Note: While in Phi Phi Leh, you can opt for a tour around Maya Bay and nearby lagoon with a longtail boat on your own. The views are breathtaking.
The Infamous Maya Bay
Trying my hands on the panorama view
The Welcome Board ( substantial proof of the beach 😛 )
Another lagoon in Phi Phi Leh
The famous & spectacular viewpoint of Ko Phi Phi
Next, we moved on to the last stop of our trip- Khai Island. It was an hour ride from Phi Phi Leh. We were really looking forward to more snorkeling and swimming but unfortunately this proofed to be a real downer! Sea was calm, island looked beautiful from the boat but after we disembarked, found that for some unclear reasons, we were constrained to the least ideal part of the beach (seems like we are not the only tour affected, others from other operators were similarly constrained). Sand was gravelly and lots of hidden rocks in the water. Bummer! When some of us walked to the other side, we were gently told off by the locals that swimming is not allowed in those areas! But the sand is just so fine and sea is so inviting! Anyway, we only had 45 minutes there so we just decided to make the best of what we have. Basically the last island was the opportunity to relax on the beach -if you could find a spot, or partake in jet skiing/snorkeling. Return was smooth and we sped back to the Jetty on time. On our way back, we booked the Phang Nga Bay & James Bond Island Tour for the next day.

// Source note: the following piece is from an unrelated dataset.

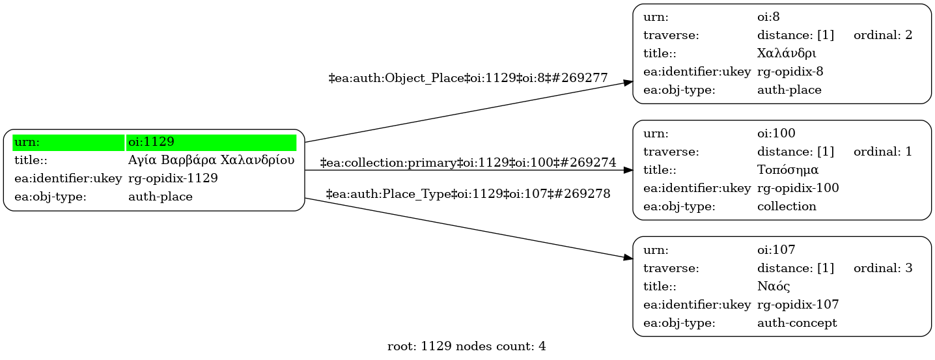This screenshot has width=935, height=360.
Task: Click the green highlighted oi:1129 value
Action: pos(151,142)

The snorkeling area in Khai Island
The usual swimming area in Khai Island
On our way back, the cloudy weather almost ruined it for us but the view was dope though
We reached our hotel at 6 and were totally exhausted but equally satisfied as we almost covered 4 Islands just in one day. We left the hotel at around 7 at headed straight to Naka Weekend Market. We took a cab this time and had to shell almost 800THB ( Too exhausted to bargain). On our way we passed the Tesco Lotus and the Wat Chalong (The most famous temple in Phuket & we missed it). It was an hour drive to Naka Weekend Market which is one of the biggest weekend markets of Phuket and takes place every Saturday and Sunday a little bit outside of Phuket Town. The stalls open about 4 p.m. and most of them close about 10-11 p.m.The market has so much to offer and if you love shopping, that’s the place to be. But you can also find a huge offer of food. Better plan some hours on-site for your visit. Being a huge Thai food fan, I was having a problem with the selection but at last I settled for a yummy Veg Pad Thai.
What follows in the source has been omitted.